## [Polecenia]
1. Przetłumacz na język angielski zdanie z fragmentu tekstu: „Dwa weekendy temu świętowaliśmy Boże Narodzenie.”
2. Z jakich trzech wydarzeń składało się Objawienie Pańskie w dawnej Tradycji według fragmentu tekstu?
3. Zaktualizuj fragment tekstu, przytaczając ponownie odcinek od słów „Dwa weekendy temu” do słów „słowa dla nas?”, w którym „Mędrców” zostanie zastąpione przez „Magów”.

## [Fragment tekstu]
Aktualności - Słowo na niedzielę 07.01.2024

2024-01-06

Słowo na niedzielę 07.01.2024

Kochani

Dwa weekendy temu świętowaliśmy Boże Narodzenie. Ostatni weekend upłynął pod znakiem Świętej Rodziny a obecny jest czasem Objawienia się Chrystusa. W dawnej Tradycji Objawienie Pańskie składało się z trzech wydarzeń: pokłonu Mędrców ze wschodu, Chrztu Pana Jezusa i pierwszego Jego cudu w Kanie Galilejskiej. Dzisiaj spełniają się słowa: „wody Jordanu weselcie się, bo wasz Zbawca nadchodzi” oraz: „morze to ujrzało i uciekło, Jordan swój bieg odwrócił”. Co mogą znaczyć te słowa dla nas?

## [Wyodrębnione informacje]
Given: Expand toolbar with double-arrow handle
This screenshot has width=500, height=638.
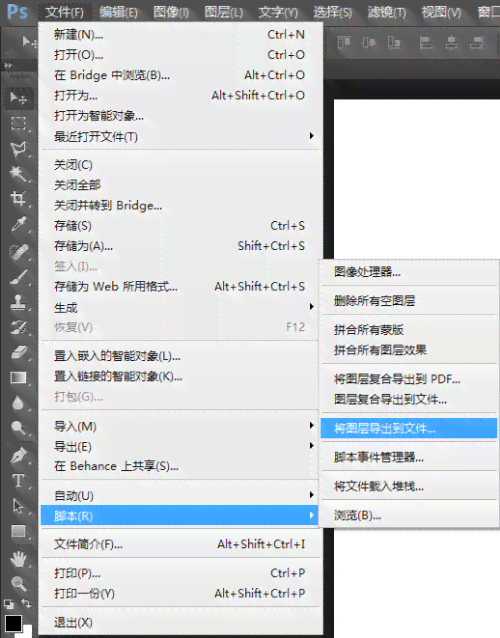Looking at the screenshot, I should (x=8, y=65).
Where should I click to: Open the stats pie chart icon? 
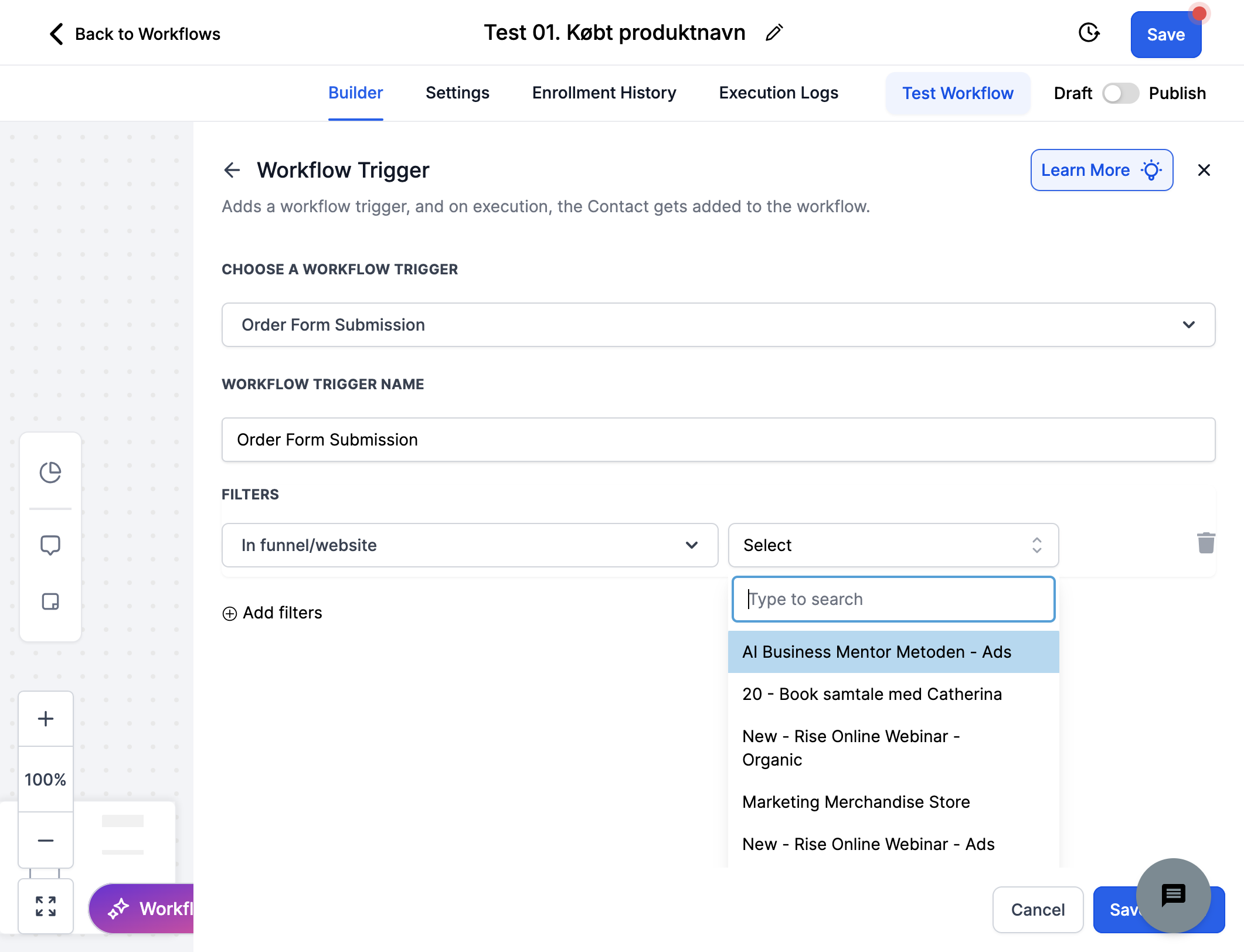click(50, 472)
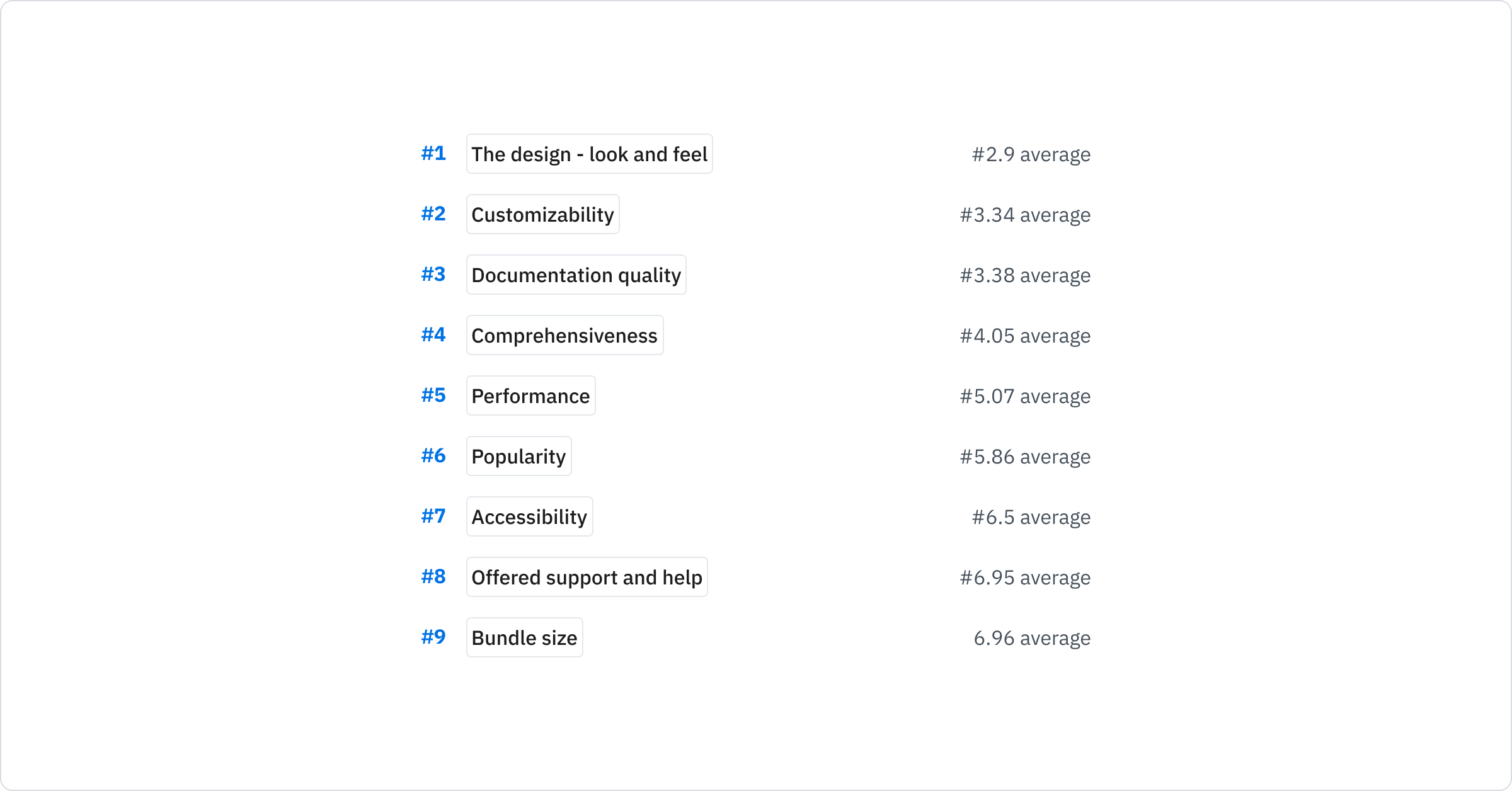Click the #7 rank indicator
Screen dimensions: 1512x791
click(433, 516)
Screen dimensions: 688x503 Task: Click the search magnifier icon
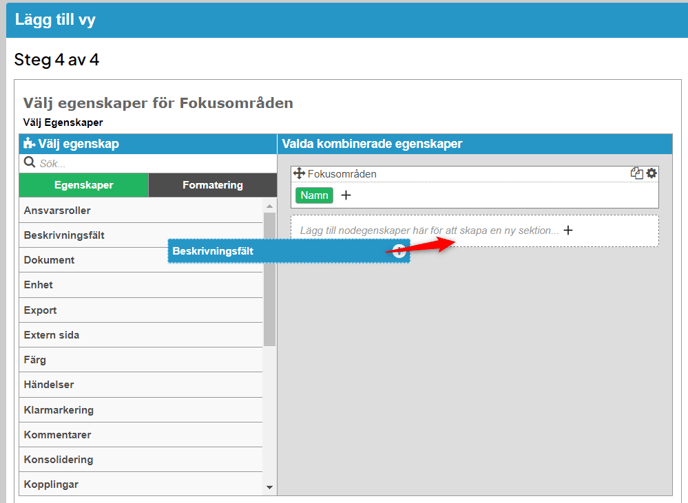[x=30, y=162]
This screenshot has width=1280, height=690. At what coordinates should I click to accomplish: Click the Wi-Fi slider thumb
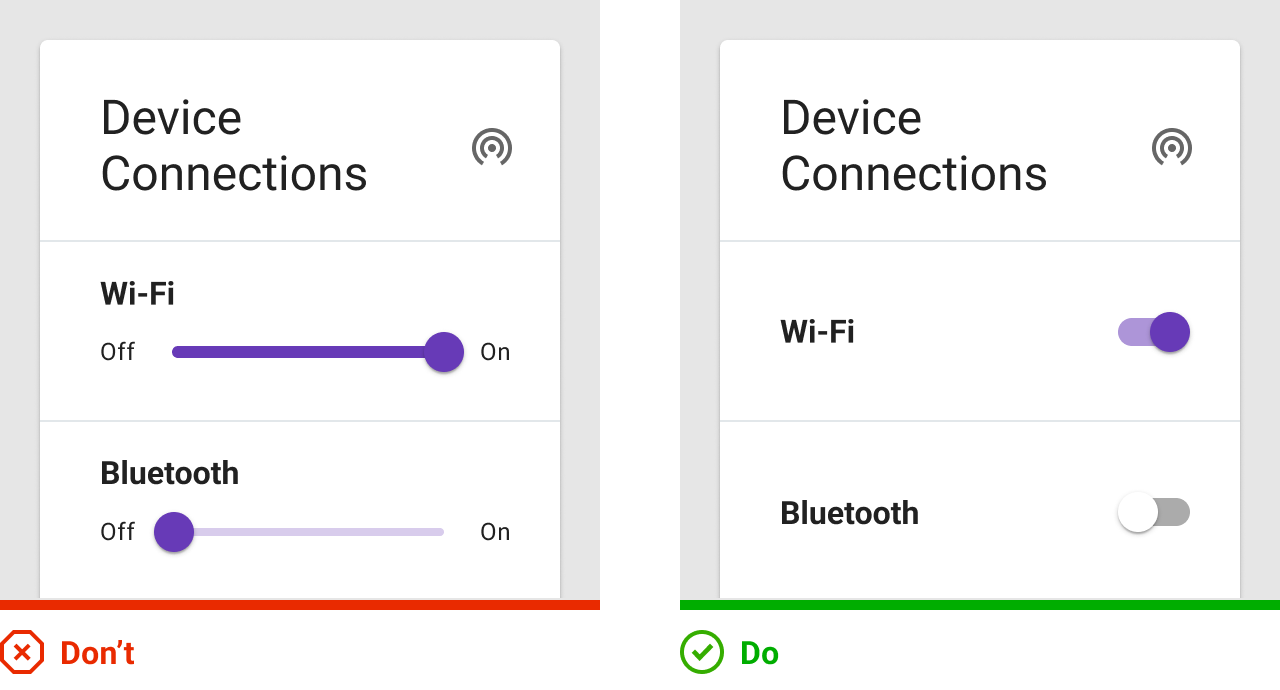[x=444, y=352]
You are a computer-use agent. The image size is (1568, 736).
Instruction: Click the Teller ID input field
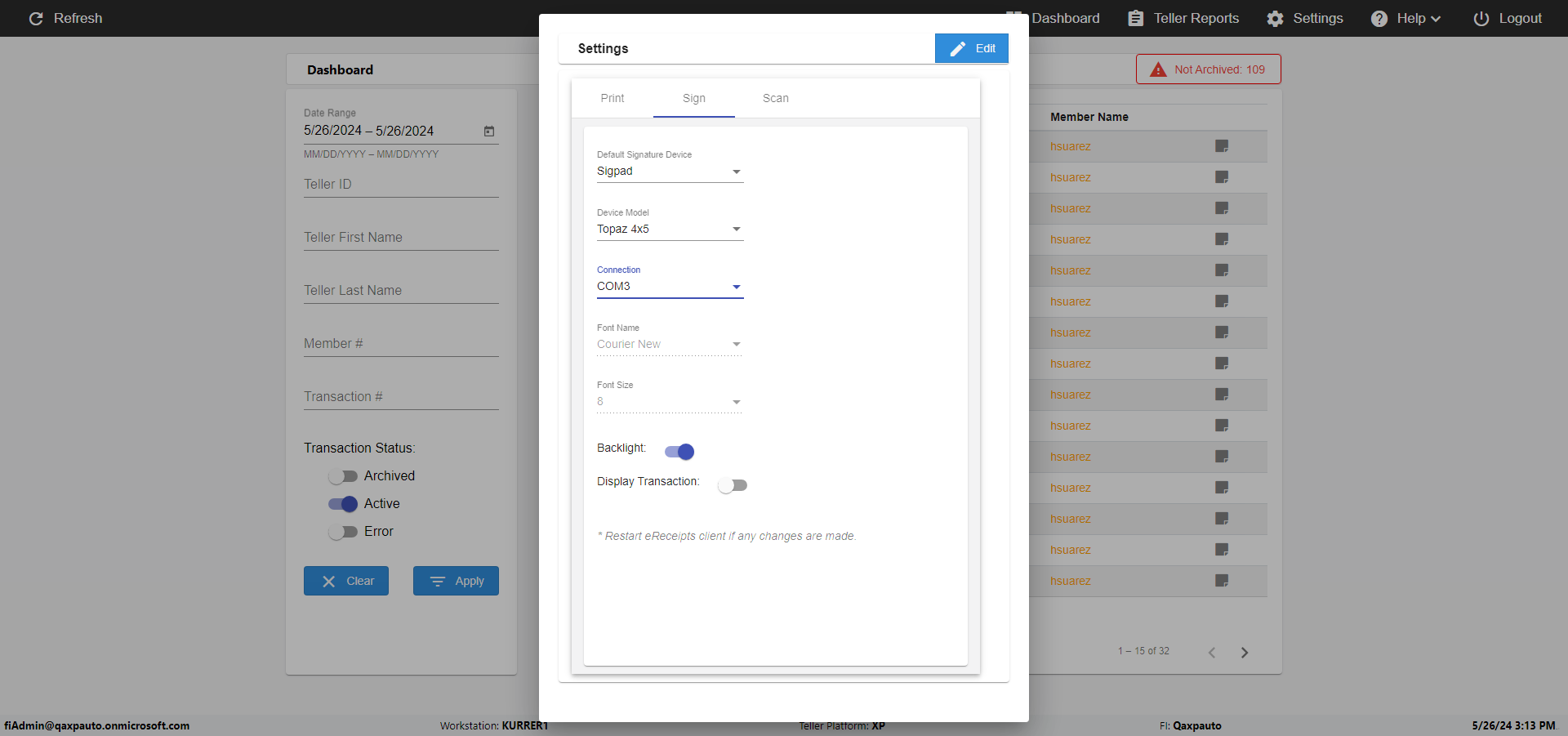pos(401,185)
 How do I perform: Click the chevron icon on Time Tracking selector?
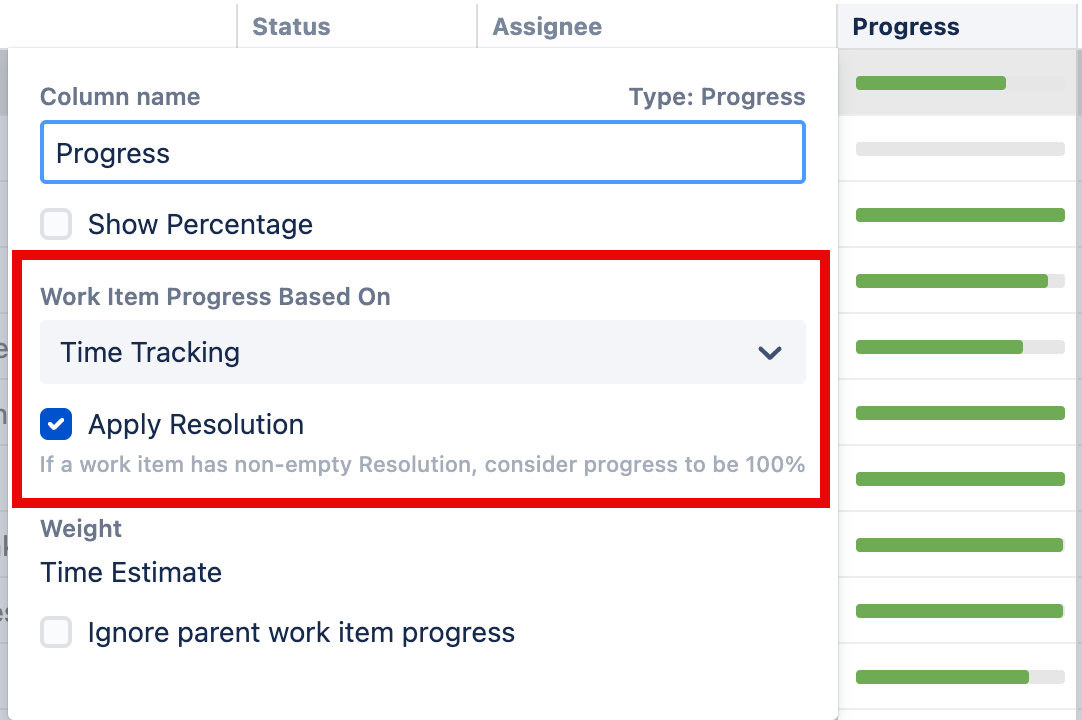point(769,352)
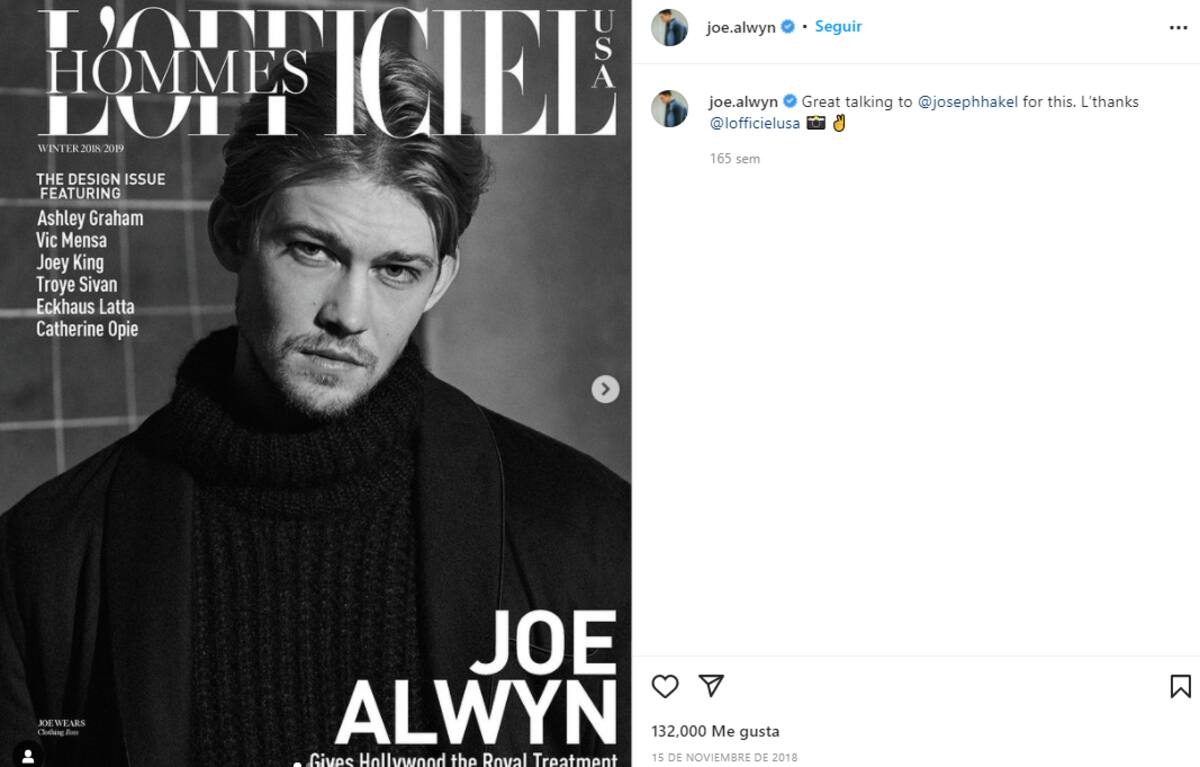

## [Odpowiedzi]
1. Two weekends ago we celebrated Christmas.

2. Z pokłonu Mędrców ze wschodu, Chrztu Pana Jezusa i pierwszego Jego cudu w Kanie Galilejskiej.

3.
Dwa weekendy temu świętowaliśmy Boże Narodzenie. Ostatni weekend upłynął pod znakiem Świętej Rodziny a obecny jest czasem Objawienia się Chrystusa. W dawnej Tradycji Objawienie Pańskie składało się z trzech wydarzeń: pokłonu Magów ze wschodu, Chrztu Pana Jezusa i pierwszego Jego cudu w Kanie Galilejskiej. Dzisiaj spełniają się słowa: „wody Jordanu weselcie się, bo wasz Zbawca nadchodzi” oraz: „morze to ujrzało i uciekło, Jordan swój bieg odwrócił”. Co mogą znaczyć te słowa dla nas?